* Task to complete *
Output all the data below verbatim.

[Saved data entries]
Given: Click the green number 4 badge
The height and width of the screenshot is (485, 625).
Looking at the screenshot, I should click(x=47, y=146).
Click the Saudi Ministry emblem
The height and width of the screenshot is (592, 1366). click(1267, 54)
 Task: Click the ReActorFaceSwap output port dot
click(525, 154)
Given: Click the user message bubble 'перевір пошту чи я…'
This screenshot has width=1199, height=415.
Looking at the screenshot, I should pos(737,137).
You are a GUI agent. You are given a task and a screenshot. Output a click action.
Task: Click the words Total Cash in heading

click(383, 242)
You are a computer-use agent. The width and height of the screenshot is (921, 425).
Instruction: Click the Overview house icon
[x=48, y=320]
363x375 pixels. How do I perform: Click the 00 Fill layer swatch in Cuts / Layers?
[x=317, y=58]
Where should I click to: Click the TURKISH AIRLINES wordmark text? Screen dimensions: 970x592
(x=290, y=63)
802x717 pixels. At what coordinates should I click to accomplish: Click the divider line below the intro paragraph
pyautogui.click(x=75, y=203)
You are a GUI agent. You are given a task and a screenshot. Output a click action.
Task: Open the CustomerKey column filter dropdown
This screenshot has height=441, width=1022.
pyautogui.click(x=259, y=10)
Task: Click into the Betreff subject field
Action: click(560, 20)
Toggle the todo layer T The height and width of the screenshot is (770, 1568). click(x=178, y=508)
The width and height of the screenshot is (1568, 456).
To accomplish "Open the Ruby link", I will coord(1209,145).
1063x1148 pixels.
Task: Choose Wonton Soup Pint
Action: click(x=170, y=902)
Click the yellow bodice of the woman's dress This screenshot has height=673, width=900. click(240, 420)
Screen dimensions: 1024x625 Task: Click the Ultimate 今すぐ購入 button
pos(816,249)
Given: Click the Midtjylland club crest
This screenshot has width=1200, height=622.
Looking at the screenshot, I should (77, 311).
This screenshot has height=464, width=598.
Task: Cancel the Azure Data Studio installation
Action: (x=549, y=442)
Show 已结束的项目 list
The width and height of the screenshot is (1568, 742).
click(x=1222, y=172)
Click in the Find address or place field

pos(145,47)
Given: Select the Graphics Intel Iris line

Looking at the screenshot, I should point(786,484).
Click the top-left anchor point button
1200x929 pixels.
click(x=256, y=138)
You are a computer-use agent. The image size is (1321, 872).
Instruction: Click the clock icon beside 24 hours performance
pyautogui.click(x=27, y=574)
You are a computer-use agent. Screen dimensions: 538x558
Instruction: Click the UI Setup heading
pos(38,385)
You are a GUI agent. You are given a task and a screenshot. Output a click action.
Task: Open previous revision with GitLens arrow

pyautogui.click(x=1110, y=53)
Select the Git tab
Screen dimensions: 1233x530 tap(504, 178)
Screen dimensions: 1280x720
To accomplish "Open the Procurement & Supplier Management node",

* Output below *
Given: Click the green number 4 badge
The height and width of the screenshot is (485, 625).
Looking at the screenshot, I should click(x=47, y=146).
Click the Saudi Ministry emblem
The height and width of the screenshot is (592, 1366). click(1267, 54)
 Task: Click the ReActorFaceSwap output port dot
click(525, 154)
Given: Click the user message bubble 'перевір пошту чи я…'
This screenshot has width=1199, height=415.
Looking at the screenshot, I should pos(737,137).
You are a GUI agent. You are given a task and a screenshot. Output a click action.
Task: Click the words Total Cash in heading

click(383, 242)
You are a computer-use agent. The width and height of the screenshot is (921, 425).
Instruction: Click the Overview house icon
[x=48, y=320]
363x375 pixels. How do I perform: Click the 00 Fill layer swatch in Cuts / Layers?
[x=317, y=58]
Where should I click to: Click the TURKISH AIRLINES wordmark text? Screen dimensions: 970x592
(x=290, y=63)
802x717 pixels. At what coordinates should I click to accomplish: Click the divider line below the intro paragraph
pyautogui.click(x=75, y=203)
You are a GUI agent. You are given a task and a screenshot. Output a click action.
Task: Open the CustomerKey column filter dropdown
This screenshot has height=441, width=1022.
pyautogui.click(x=259, y=10)
Task: Click into the Betreff subject field
Action: click(560, 20)
Toggle the todo layer T The height and width of the screenshot is (770, 1568). click(x=178, y=508)
The width and height of the screenshot is (1568, 456).
To accomplish "Open the Ruby link", I will coord(1209,145).
1063x1148 pixels.
Task: Choose Wonton Soup Pint
Action: click(x=170, y=902)
Click the yellow bodice of the woman's dress This screenshot has height=673, width=900. click(240, 420)
Screen dimensions: 1024x625 Task: Click the Ultimate 今すぐ購入 button
pos(816,249)
Given: Click the Midtjylland club crest
This screenshot has width=1200, height=622.
Looking at the screenshot, I should (77, 311).
This screenshot has height=464, width=598.
Task: Cancel the Azure Data Studio installation
Action: (x=549, y=442)
Show 已结束的项目 list
The width and height of the screenshot is (1568, 742).
click(x=1222, y=172)
Click in the Find address or place field

pos(145,47)
Given: Select the Graphics Intel Iris line

Looking at the screenshot, I should point(786,484).
Click the top-left anchor point button
1200x929 pixels.
click(x=256, y=138)
You are a computer-use agent. The image size is (1321, 872).
Instruction: Click the clock icon beside 24 hours performance
pyautogui.click(x=27, y=574)
You are a computer-use agent. Screen dimensions: 538x558
Instruction: Click the UI Setup heading
pos(38,385)
You are a GUI agent. You are given a task and a screenshot. Output a click action.
Task: Open previous revision with GitLens arrow

pyautogui.click(x=1110, y=53)
Select the Git tab
Screen dimensions: 1233x530 tap(504, 178)
Screen dimensions: 1280x720
To accomplish "Open the Procurement & Supplier Management node",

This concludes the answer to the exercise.